Daikon radish is a versatile East Asian root vegetable that resembles a whitish-looking carrot.  Daikon is crunchy, spicy, a bit tart, and can be enjoyed raw or cooked.  Try slicing and adding to a crudité for variety.  In Asia, the veg is often served along alongside meaty dishes because it is said to aid in digestion.  A traditional Japanese cake, known as “Daikon mochi,” is made by combining shredded daikon radishes, rice flour, chopped vegetables, and dried shrimp.

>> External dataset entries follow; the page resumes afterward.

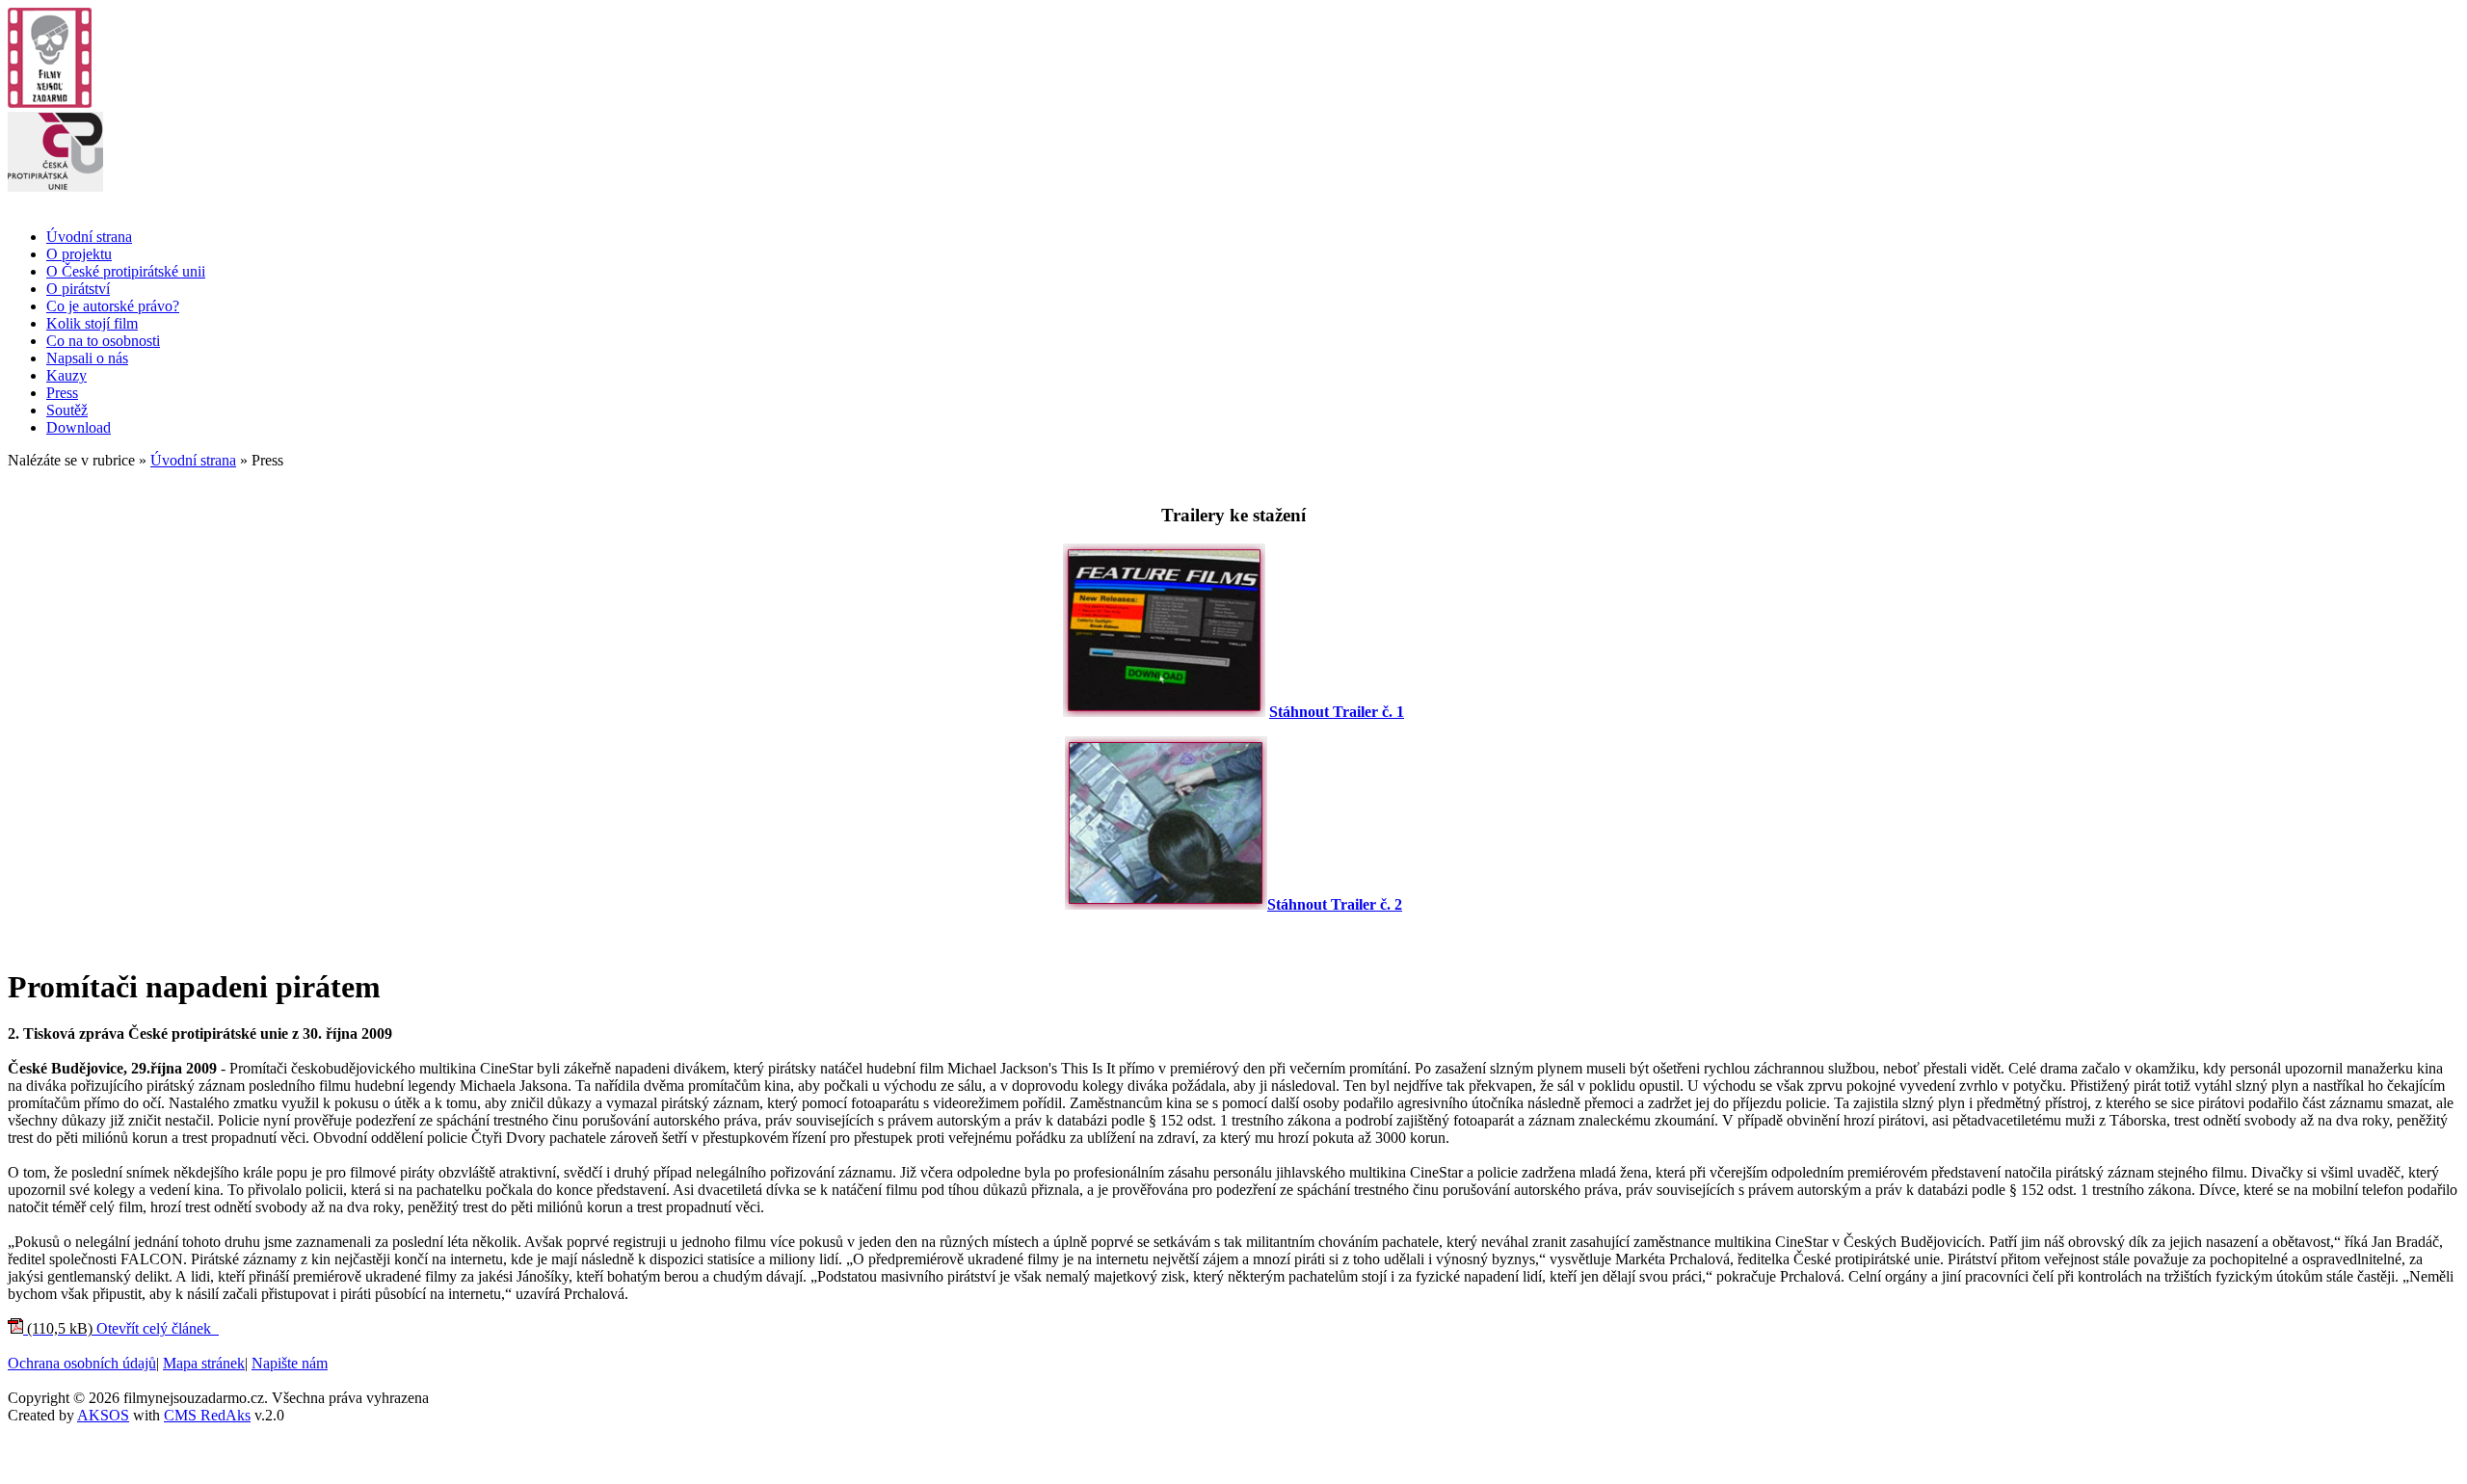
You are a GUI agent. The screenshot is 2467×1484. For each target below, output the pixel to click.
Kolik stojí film (92, 323)
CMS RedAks (207, 1415)
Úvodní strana (89, 236)
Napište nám (290, 1363)
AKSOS (103, 1415)
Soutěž (67, 410)
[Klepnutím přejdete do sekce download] (1164, 711)
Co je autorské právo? (112, 306)
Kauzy (66, 375)
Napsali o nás (87, 358)
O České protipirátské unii (125, 271)
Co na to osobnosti (103, 340)
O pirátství (78, 288)
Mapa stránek (204, 1363)
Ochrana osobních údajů (82, 1363)
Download (78, 427)
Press (62, 392)
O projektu (79, 254)
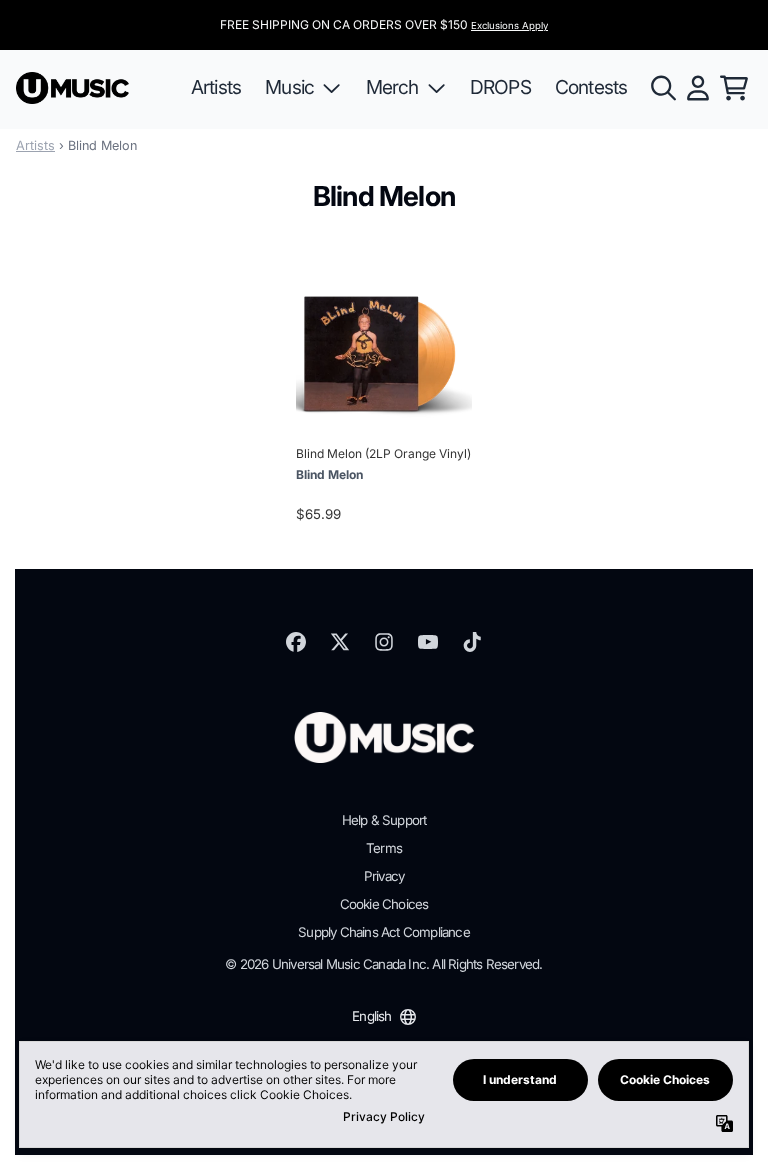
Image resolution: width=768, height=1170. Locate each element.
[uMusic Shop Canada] (72, 88)
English (371, 1016)
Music (289, 87)
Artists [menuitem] (216, 87)
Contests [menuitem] (591, 87)
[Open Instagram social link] (384, 642)
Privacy (384, 876)
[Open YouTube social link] (428, 642)
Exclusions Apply (509, 25)
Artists (35, 145)
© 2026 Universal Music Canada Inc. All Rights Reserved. (383, 964)
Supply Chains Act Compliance (384, 932)
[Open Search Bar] (662, 88)
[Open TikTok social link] (472, 642)
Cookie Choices (384, 904)
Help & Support (384, 820)
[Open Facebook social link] (296, 642)
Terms (384, 848)
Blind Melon (329, 474)
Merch (392, 87)
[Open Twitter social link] (340, 642)
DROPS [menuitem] (500, 87)
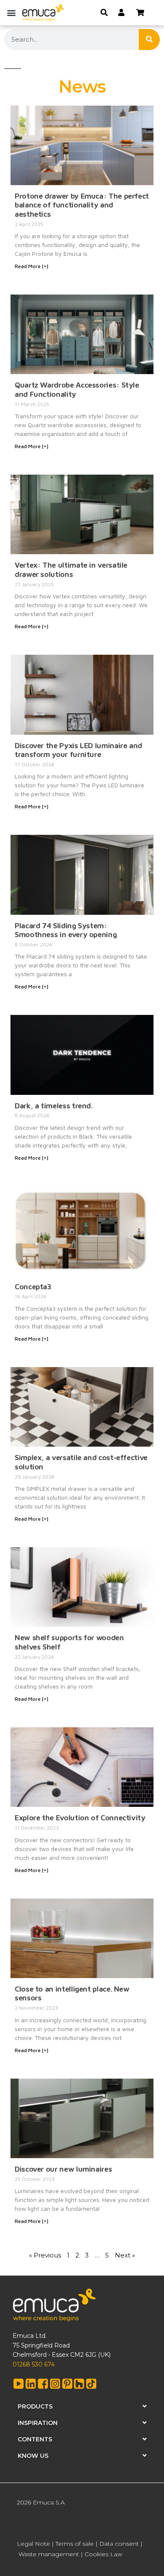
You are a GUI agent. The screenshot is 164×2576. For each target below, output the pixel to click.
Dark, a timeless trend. (54, 1105)
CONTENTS (35, 2439)
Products (35, 2406)
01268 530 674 (34, 2364)
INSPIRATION (38, 2423)
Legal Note (33, 2543)
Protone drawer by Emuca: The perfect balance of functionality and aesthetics (82, 204)
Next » (125, 2255)
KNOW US (33, 2455)
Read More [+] (31, 266)
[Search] (149, 39)
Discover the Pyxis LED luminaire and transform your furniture (78, 750)
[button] (11, 12)
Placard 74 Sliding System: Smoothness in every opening (65, 930)
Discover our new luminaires (63, 2168)
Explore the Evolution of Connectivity (80, 1817)
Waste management (49, 2554)
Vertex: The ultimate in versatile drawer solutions (71, 569)
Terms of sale (75, 2543)
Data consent (119, 2543)
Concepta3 (33, 1286)
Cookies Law (103, 2554)
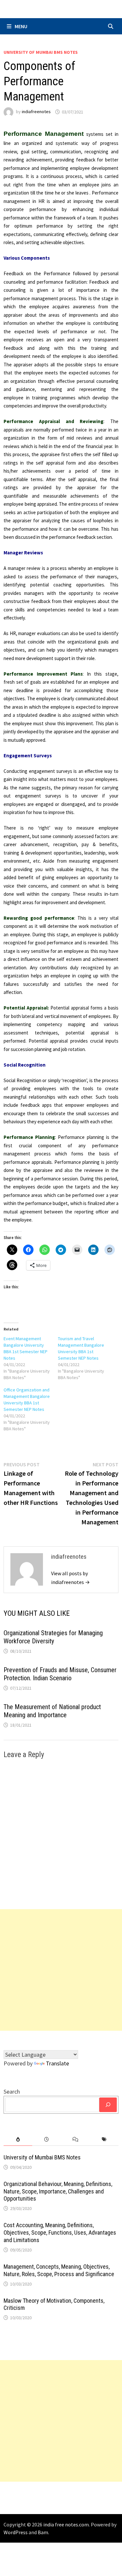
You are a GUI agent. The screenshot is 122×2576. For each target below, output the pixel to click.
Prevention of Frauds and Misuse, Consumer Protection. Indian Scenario (60, 1674)
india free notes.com (66, 2524)
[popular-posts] (18, 2139)
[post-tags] (104, 2139)
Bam (43, 2532)
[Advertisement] (61, 1970)
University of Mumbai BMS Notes (41, 52)
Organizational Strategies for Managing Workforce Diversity (53, 1637)
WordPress (16, 2532)
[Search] (108, 2104)
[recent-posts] (46, 2139)
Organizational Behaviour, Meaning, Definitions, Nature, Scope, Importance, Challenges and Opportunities (58, 2191)
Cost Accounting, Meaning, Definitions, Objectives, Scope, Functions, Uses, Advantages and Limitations (60, 2232)
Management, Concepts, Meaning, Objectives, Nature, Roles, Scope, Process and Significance (59, 2270)
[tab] (18, 2139)
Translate (57, 2063)
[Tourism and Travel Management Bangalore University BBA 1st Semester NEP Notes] (85, 1358)
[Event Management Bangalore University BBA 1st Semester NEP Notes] (31, 1358)
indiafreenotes (36, 112)
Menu (21, 26)
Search (12, 2091)
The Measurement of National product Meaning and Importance (52, 1711)
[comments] (75, 2139)
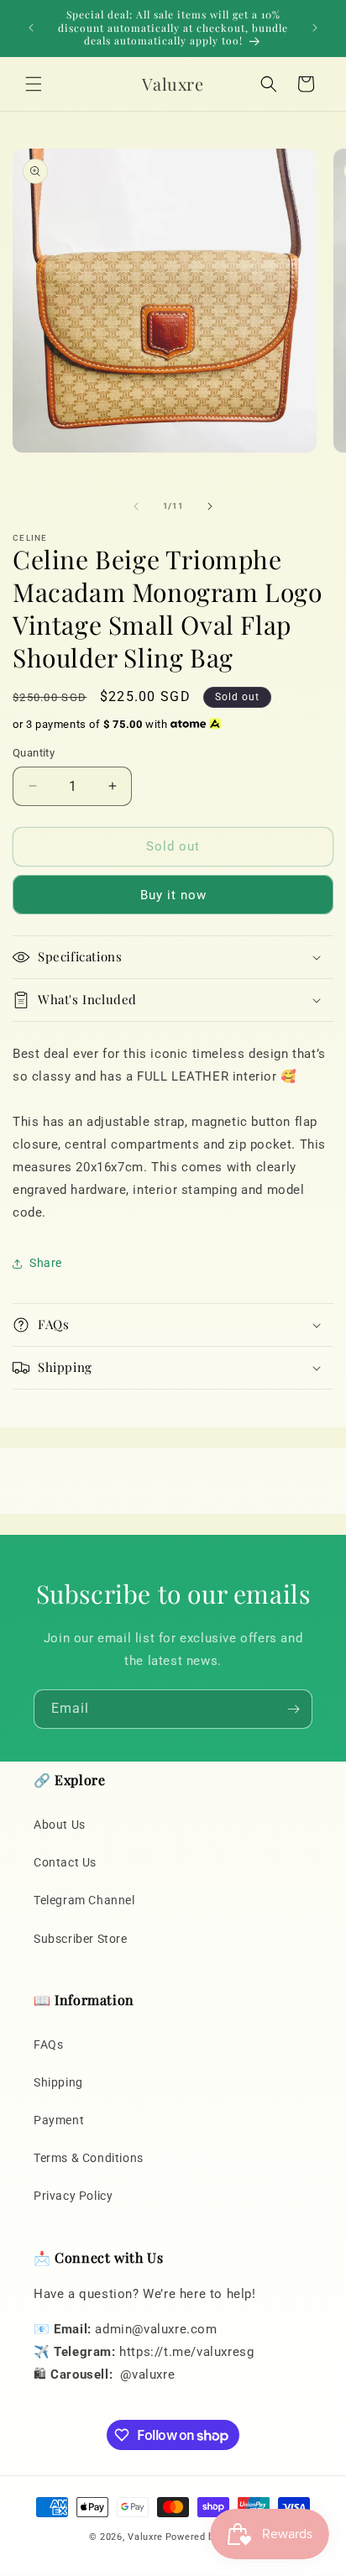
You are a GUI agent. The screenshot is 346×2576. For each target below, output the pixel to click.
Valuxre (145, 2536)
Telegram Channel (84, 1900)
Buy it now (173, 895)
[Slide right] (209, 506)
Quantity (34, 752)
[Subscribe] (293, 1709)
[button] (33, 83)
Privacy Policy (73, 2195)
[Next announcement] (314, 27)
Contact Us (65, 1862)
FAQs (48, 2044)
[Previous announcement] (31, 27)
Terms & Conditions (89, 2158)
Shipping (58, 2082)
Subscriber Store (81, 1938)
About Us (60, 1824)
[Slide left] (136, 506)
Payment (59, 2120)
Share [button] (45, 1263)
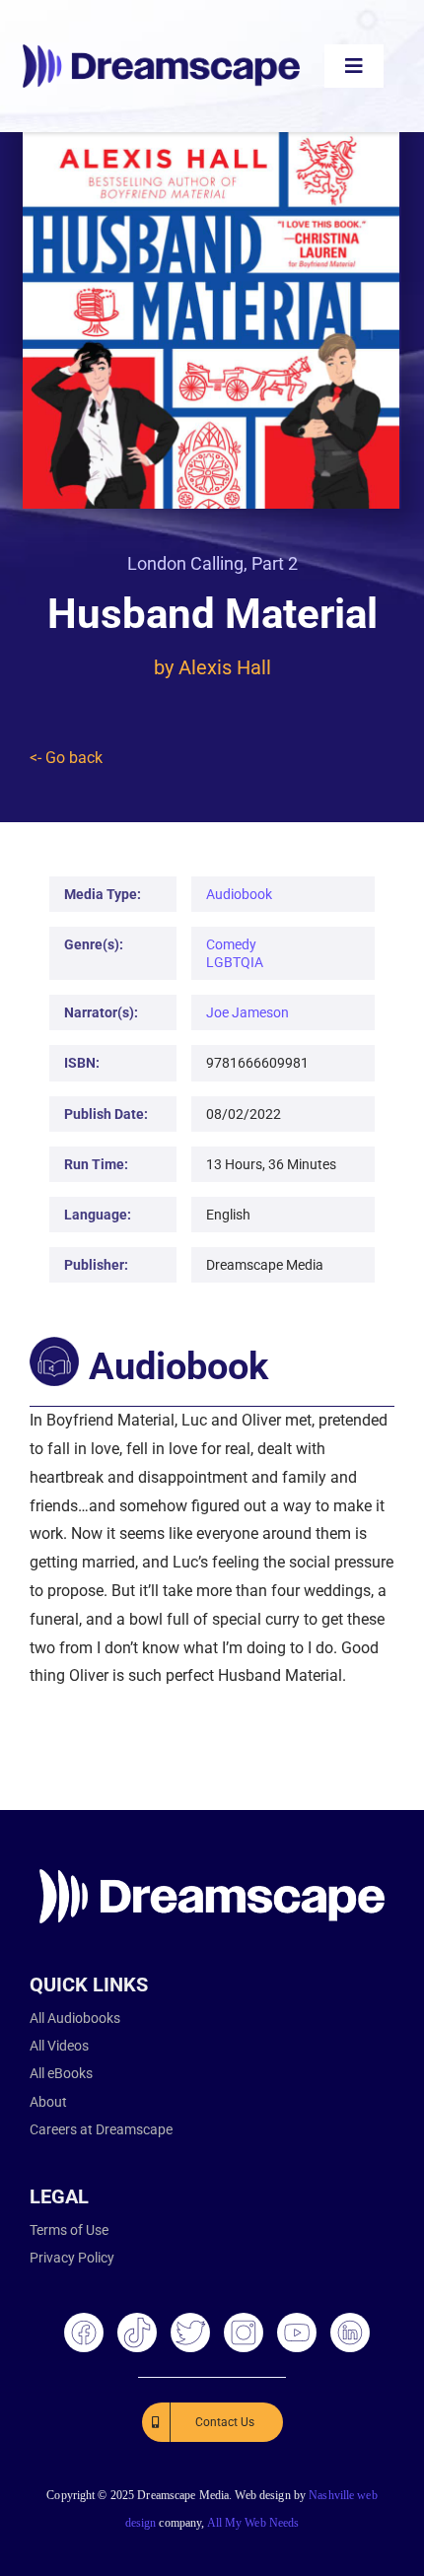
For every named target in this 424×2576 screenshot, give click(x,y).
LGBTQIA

Check out this version!

 

Purple Sweet Potato

Purple Sweet Potato

These potatoes have gorgeously dramatic purple insides.  They taste relatively similar to regular sweet potatoes, but are said to have more antioxidant powers.  These tubers come in a number of varieties and are becoming more mainstream.  Use them in place of regular sweet potatoes for a fun pop of color, or roast and toss them together with other root vegetables for color contrast.  A dish of mashed purple sweet potatoes looks almost cartoonish; make them for kids and tell them they’re purple alien guts.

 

Hen of the Woods

Hen of the Woods

Also called maitake.  The soft flesh of these mushrooms looks reminiscent of sea coral – ridged, wavy, and abstract.  The flesh is organized in large, feathery, smoky- brown clusters and are found near the bases of oak trees.  Expect a deep, gamey flavor and chewy texture.  These can also be a pain to clean, as dirt gets stored in the heaps of little caps.  Since these are so full of flavor, try them out as a simple side dish first: sauté in butter, shallots, garlic, and thyme.

 

Salsify

Salsify

This root is also called the “oyster vegetable” because its taste is often compared to the shellfish.  This vegetable is tedious to prep and turns off-color easily.  But just like oysters, pomegranates, and coconuts– it’s worth the time.  The root is similar in appearance to a long, thin parsnip, with creamy and tender white flesh and a thick skin.  Use the same way as any other root vegetable – it’s a great alternative to parsnips in soups.

 

Cardoon

Cardoon

These are seasonal mainstays in the Italian markets and are a bit harder to find here.  The plant itself is a wild-looking thistle and is popular for its ornamental values.  Cooked, they look like supersized celery with wide leaves, and their taste resembles an artichoke.  Cardoons have thorns in their stalks, so they do require some maintenance and careful prep.  They usually require parboiling before cooking, and are delicious fried or baked in creamy gratins.